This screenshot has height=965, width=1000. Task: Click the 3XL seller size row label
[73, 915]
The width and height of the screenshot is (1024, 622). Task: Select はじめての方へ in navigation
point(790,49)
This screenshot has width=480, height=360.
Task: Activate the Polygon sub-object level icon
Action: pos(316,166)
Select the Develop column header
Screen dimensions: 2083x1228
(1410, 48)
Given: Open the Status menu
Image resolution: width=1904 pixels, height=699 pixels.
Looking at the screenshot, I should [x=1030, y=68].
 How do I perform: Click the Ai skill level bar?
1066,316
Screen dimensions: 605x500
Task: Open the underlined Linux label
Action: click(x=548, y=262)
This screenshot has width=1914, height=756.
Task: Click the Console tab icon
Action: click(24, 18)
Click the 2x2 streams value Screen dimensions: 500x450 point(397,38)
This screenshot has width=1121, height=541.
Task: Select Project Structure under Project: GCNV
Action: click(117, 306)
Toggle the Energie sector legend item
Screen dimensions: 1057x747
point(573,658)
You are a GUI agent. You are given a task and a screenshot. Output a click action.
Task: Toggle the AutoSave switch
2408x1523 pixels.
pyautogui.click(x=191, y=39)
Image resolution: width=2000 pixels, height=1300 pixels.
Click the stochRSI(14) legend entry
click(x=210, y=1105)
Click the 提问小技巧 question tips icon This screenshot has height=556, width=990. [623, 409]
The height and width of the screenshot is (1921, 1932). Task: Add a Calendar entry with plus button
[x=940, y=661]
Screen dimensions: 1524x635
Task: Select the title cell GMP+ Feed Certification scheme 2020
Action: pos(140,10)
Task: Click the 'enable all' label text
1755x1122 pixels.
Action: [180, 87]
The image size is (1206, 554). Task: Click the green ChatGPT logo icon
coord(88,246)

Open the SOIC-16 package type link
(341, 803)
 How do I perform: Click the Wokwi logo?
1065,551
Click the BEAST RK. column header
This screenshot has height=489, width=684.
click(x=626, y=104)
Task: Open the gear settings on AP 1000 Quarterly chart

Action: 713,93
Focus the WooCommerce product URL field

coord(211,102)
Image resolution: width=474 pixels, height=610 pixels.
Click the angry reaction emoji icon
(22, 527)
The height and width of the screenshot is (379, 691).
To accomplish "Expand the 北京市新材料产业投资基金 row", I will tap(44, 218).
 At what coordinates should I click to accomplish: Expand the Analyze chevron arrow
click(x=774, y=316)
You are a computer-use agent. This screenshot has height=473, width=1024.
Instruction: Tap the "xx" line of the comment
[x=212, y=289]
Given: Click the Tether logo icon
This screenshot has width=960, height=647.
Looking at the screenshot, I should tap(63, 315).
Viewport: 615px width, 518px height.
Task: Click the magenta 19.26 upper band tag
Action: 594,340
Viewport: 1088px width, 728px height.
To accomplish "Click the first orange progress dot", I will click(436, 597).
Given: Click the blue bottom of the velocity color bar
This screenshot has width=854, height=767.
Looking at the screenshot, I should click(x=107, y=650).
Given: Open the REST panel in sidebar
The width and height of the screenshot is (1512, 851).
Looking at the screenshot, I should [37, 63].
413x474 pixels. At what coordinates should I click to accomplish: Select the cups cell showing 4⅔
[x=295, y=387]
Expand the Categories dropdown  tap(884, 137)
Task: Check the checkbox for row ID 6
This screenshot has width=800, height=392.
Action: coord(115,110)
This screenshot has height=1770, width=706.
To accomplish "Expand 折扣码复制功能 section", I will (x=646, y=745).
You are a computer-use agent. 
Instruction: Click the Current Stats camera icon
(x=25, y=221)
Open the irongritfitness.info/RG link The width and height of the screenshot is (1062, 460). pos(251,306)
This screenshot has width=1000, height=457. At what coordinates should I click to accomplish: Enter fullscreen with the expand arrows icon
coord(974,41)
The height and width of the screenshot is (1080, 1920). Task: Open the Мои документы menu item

-=-=-=-=-

◆ Brief: Copy the data from its first line through the line containing "Looking at the screenshot, I should [x=1030, y=68].", both ends included, and swap every "Select" for "Choose", keeping everything else the same.

◆ Written solution:
This screenshot has height=965, width=1000. Task: Click the 3XL seller size row label
[73, 915]
The width and height of the screenshot is (1024, 622). Task: Choose はじめての方へ in navigation
point(790,49)
This screenshot has width=480, height=360.
Task: Activate the Polygon sub-object level icon
Action: pos(316,166)
Choose the Develop column header
Screen dimensions: 2083x1228
(1410, 48)
Given: Open the Status menu
Image resolution: width=1904 pixels, height=699 pixels.
Looking at the screenshot, I should [x=1030, y=68].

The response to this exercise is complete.